Finland: new women's prison to let inmates cook, use internet
Miia Jokinen mows the lawn next to the Hämeenlinna women’s prison in Southern Finland while a security guard monitors her progress. Jokinen is serving her first jail sentence at the prison and has eight months to go before she is released. She admits that adjusting to freedom can be challenging.
“Of course, adapting to life after prison has its own challenges. It helps if you get into an open facility to reintegrate into normal life early on,” Jokinen reflected.
Across the street, the construction of the new Hämeenlinna women’s prison is on schedule, with authorities planning to transfer inmates there in October 2020. They say conditions of the new facility, which will cost about 34 million euros, are better suited to promote independence. Authorities aim to encourage inmates to take more responsibility for their life in the future.
“This way, we get new opportunities. We’ll be able to prepare for our life ahead and maybe get better direction. At least, those of us who want it,” said Jokinen.
Inmates to wash their own laundry, shovel snow
Former inmates often have a hard time adjusting to everyday life outside prison walls. One advantage of the new prison model is that inmates will have better opportunities to practice dealing with routine tasks, officials say.
“Inmates are encouraged to become more self-reliant, independent and responsible. They will tend to an allotted plot of land, shovel snow from their ward’s yard in winter and gradually begin cooking and washing their laundry,” said Petri Niemelä, development manager of the Criminal Sanctions Agency, an organisation that helps former inmates adjust to life outside prison.
The wards are designed in such a way that the traditionally long corridors are replaced with spaces where inmates can prepare their own food while being easily monitored by security guards.
Limited access to online digital services
Former inmates that are familiar with digital services find it easier to integrate into society after their release. Every cell in the new prison will have a tablet with limited access to the internet. Inmates will not be able to browse the web outside of the permitted websites.
“We’ll be able to fill in online forms and connect with the prison staff. We will receive a list of websites that we’re allowed to use independently as per the rehabilitation program,” said Jokinen.
The aim is to prevent former inmates from returning to prison
Half of the former inmates in Finland return to a life of crime and are imprisoned again within five years. According to Johanna Huhtala, executive director of assisted living provider Sininauha, which helps former inmates in Pori, Western Finland, where the alarming rate of recidivism indicates that too many recently released inmates have no support system in place and lack the skills to manage everyday tasks.
The Hämeenlinna Prison currently holds 36 cells. In addition to the closed wards, it has a family ward that accommodates remand prisoners with children less than two years old.
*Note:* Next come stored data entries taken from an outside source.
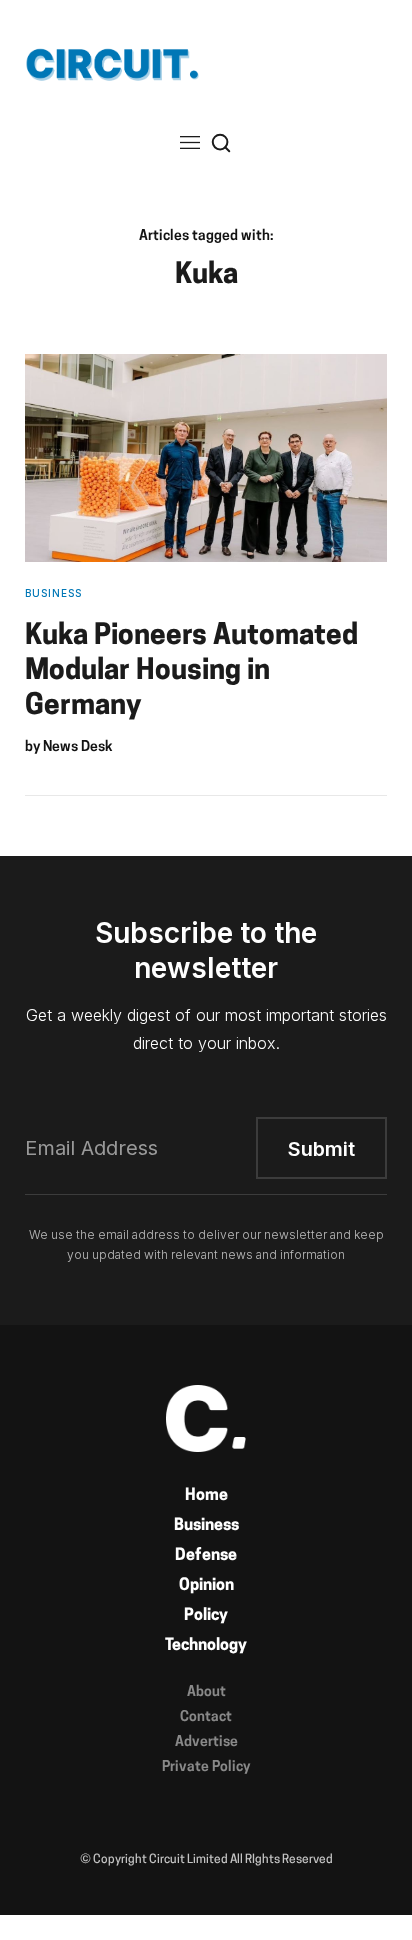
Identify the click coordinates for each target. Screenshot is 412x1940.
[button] (190, 142)
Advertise (206, 1742)
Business (206, 1526)
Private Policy (206, 1767)
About (206, 1692)
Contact (206, 1717)
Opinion (206, 1586)
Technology (206, 1646)
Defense (206, 1556)
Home (206, 1496)
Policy (206, 1616)
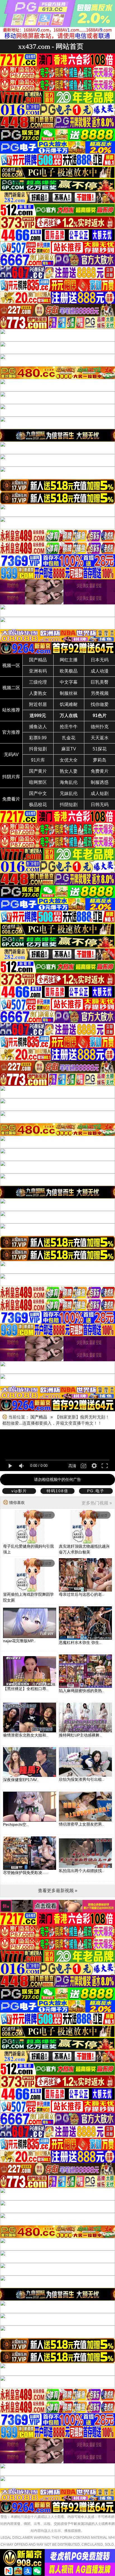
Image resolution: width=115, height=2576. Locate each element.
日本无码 (100, 659)
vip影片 (19, 1491)
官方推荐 (11, 732)
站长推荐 (11, 710)
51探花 (100, 749)
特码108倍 (57, 1491)
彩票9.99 (38, 737)
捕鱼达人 (38, 726)
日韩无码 (100, 804)
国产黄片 (38, 771)
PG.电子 (95, 1491)
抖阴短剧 (69, 804)
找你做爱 (100, 704)
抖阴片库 (11, 776)
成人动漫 (100, 671)
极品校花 (38, 804)
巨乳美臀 (100, 682)
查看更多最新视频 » (57, 1890)
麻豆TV (68, 749)
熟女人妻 (69, 771)
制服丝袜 (69, 693)
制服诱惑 (100, 782)
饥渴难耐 (69, 704)
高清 (72, 1466)
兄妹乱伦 (69, 793)
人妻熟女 (38, 693)
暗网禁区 (38, 782)
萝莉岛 (99, 760)
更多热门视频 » (97, 1503)
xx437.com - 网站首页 (50, 46)
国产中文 (38, 793)
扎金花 (68, 737)
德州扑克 (100, 726)
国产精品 (38, 659)
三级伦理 (38, 682)
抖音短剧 (38, 749)
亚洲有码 (38, 671)
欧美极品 (69, 671)
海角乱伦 (69, 782)
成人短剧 (100, 793)
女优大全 (69, 760)
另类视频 (100, 693)
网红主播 (69, 659)
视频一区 (11, 665)
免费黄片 (100, 771)
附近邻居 (38, 704)
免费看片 (11, 799)
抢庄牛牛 (69, 726)
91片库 (38, 760)
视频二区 (11, 687)
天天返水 (100, 737)
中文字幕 (69, 682)
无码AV (11, 754)
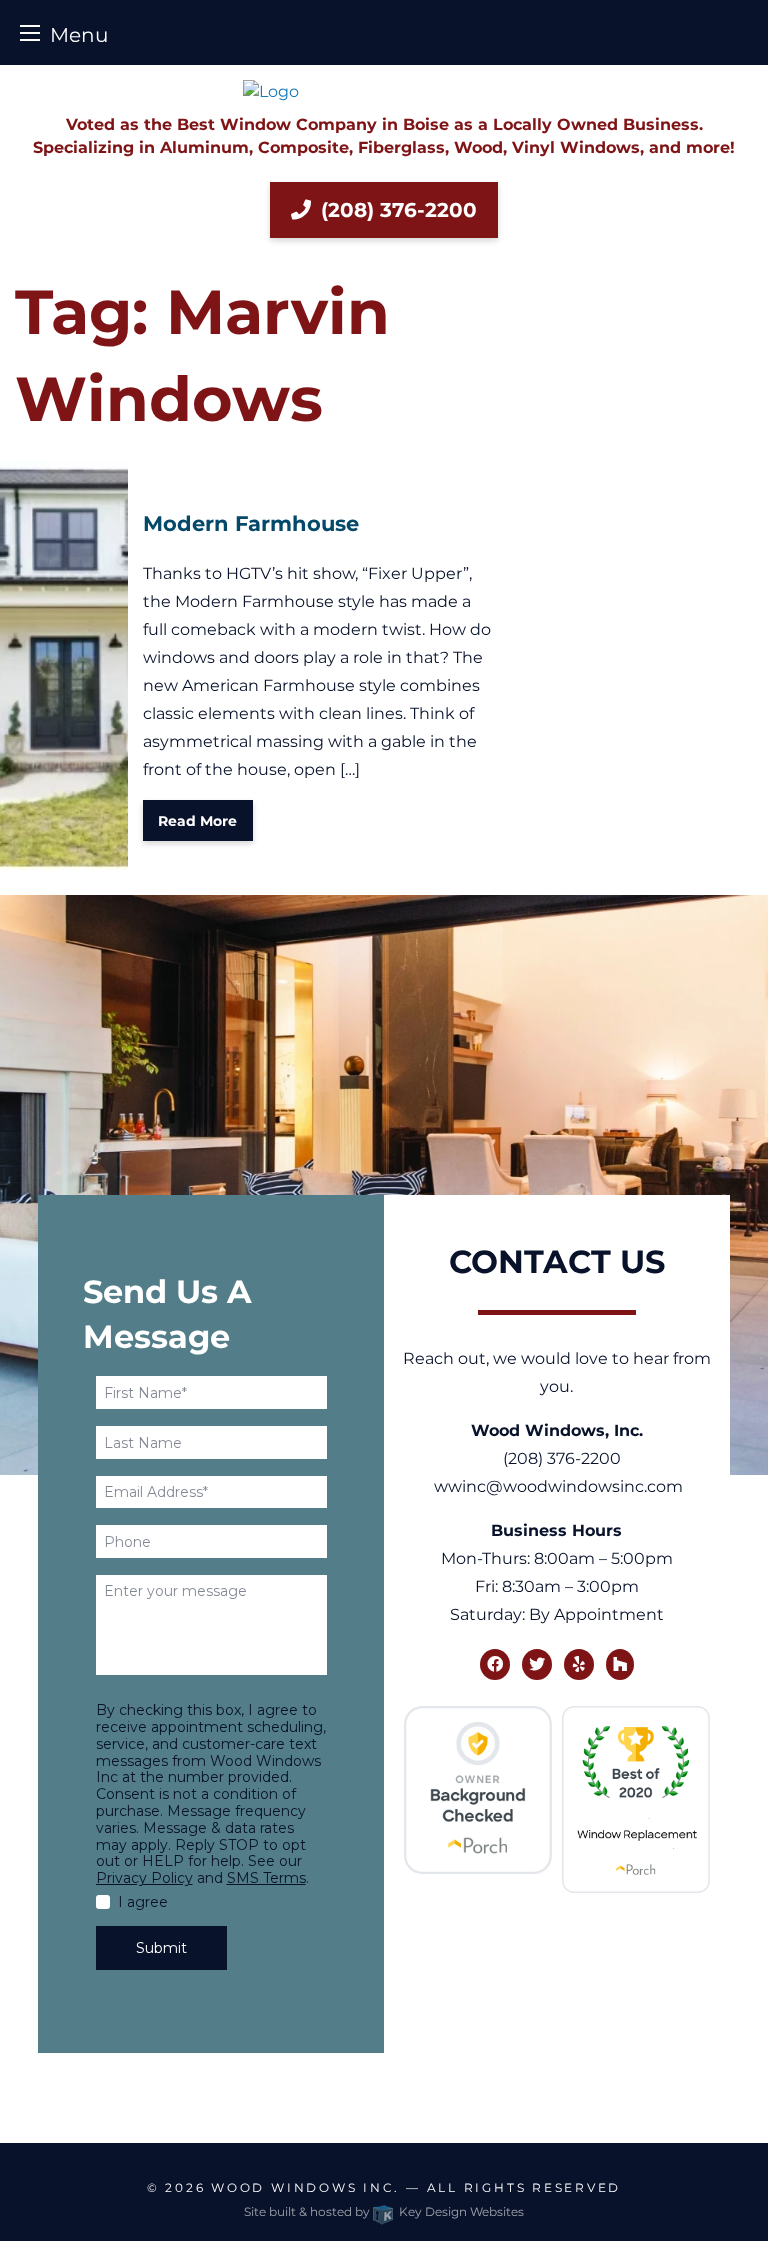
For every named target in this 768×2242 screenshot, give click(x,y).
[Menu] (30, 32)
The new facility is designed to house a hundred cells. To Jokinen, this seems reasonable.
“As inmates, we spend a huge amount of time here. It’s good that we can focus on self-development. It will be great for the future,” she said.
“This is no boarding house”
The conditions of the new prison have invited stunned reactions from the public. Jokinen stresses that despite the reforms, the facility will be closed off and prison cell doors will remain locked.
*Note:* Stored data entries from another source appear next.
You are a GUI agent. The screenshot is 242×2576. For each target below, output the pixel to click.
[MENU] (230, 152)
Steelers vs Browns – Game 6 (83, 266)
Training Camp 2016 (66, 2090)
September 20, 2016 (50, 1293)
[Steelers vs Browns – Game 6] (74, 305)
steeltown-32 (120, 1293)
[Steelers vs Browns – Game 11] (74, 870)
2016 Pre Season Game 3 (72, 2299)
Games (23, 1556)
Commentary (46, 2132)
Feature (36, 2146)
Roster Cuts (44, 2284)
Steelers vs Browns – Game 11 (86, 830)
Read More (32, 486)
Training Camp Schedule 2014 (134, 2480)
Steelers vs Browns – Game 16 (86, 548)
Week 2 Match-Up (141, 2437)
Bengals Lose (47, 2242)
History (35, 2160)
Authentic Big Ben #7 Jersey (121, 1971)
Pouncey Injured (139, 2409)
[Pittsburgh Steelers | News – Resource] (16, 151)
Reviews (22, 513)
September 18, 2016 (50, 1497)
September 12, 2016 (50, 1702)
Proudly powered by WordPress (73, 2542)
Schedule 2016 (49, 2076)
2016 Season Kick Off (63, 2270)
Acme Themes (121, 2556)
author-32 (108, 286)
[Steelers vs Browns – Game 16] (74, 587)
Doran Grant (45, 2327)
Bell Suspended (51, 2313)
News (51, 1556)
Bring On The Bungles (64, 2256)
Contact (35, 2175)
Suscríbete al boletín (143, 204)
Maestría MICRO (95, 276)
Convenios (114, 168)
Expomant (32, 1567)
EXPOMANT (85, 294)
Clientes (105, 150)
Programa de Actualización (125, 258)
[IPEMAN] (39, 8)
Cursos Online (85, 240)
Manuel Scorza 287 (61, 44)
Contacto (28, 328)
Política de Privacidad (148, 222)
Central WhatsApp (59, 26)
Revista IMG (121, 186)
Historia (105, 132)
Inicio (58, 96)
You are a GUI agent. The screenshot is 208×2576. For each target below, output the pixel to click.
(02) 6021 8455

“This is a correctional facility and will remain so. Of course, the framework is changing,” she says.
Some members of the public have opined that inmates are not deserving of the congenial conditions offered by the new prison. “Now that doesn’t feel nice,” Jokinen said, in reaction to the comments.
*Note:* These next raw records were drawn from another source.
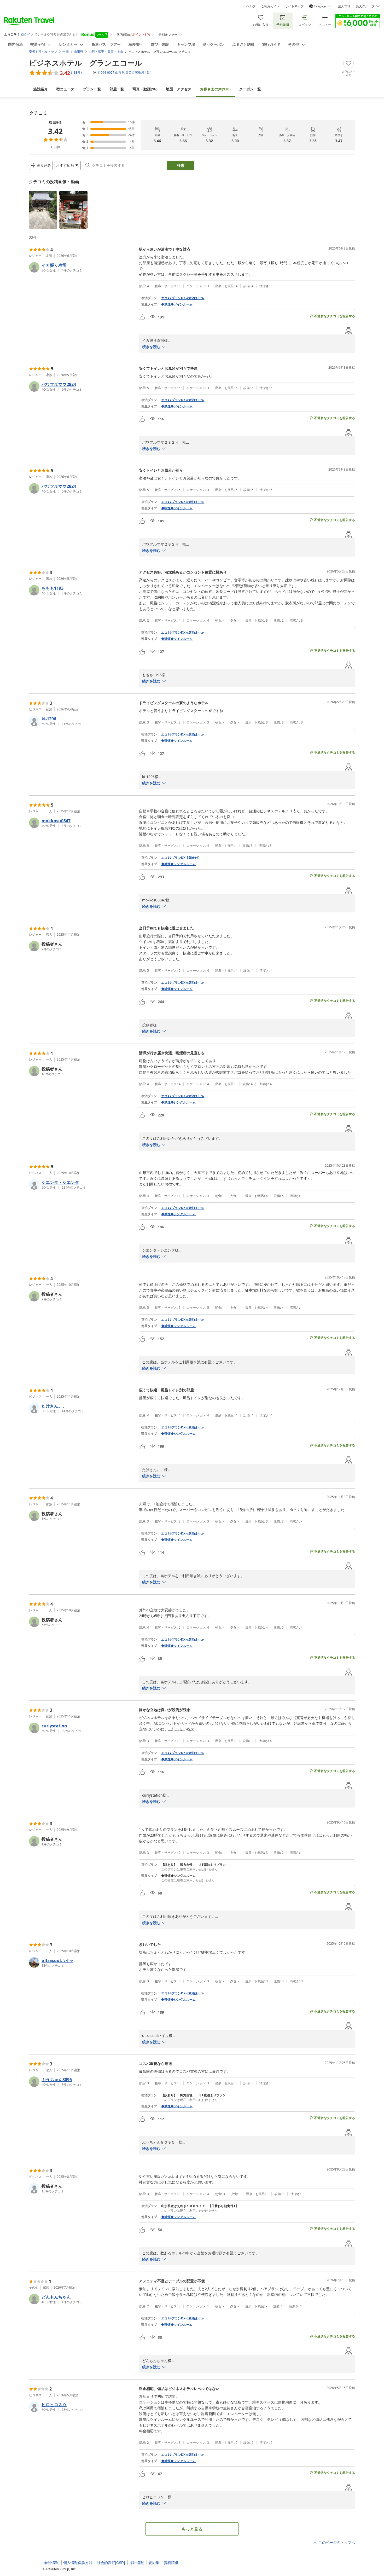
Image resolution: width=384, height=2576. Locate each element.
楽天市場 (344, 6)
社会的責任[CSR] (111, 2563)
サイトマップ (294, 6)
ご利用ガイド (270, 6)
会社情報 (51, 2563)
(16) (145, 88)
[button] (43, 210)
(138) (215, 88)
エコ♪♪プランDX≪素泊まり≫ (182, 298)
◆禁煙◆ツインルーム (177, 304)
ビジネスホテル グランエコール (85, 63)
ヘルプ (251, 6)
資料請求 (171, 2563)
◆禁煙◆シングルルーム (178, 864)
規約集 (153, 2563)
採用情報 (136, 2563)
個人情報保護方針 (77, 2563)
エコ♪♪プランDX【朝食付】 (181, 858)
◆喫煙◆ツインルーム (177, 508)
“The new prison will not have any bars, but it will have fences, surveillance cameras and other security equipment,” the Deputy Director of Hämeenlinna Prison, Jarmo Haavisto, clarified. Niemelä dismisses claims that the new facility will be a luxury prison.
“This is no boarding house.**We simply aim to boost inmate independence in all activities. It is important not only for the inmates’ future, but also for the benefit of every taxpayer,”** he said.
The new prison will also render Hämeenlinna Prison’s traditional cells without toilet facilities obsolete. The European Committee for the Prevention of Torture and Inhuman Degrading Treatment or Punishment (CPT) and the parliamentary ombudsman of Finland have both criticised the presence of these old-fashioned cells.
Jokinen will be released in spring and says that she is looking forward to life beyond prison.
“I can turn my life around,” she said.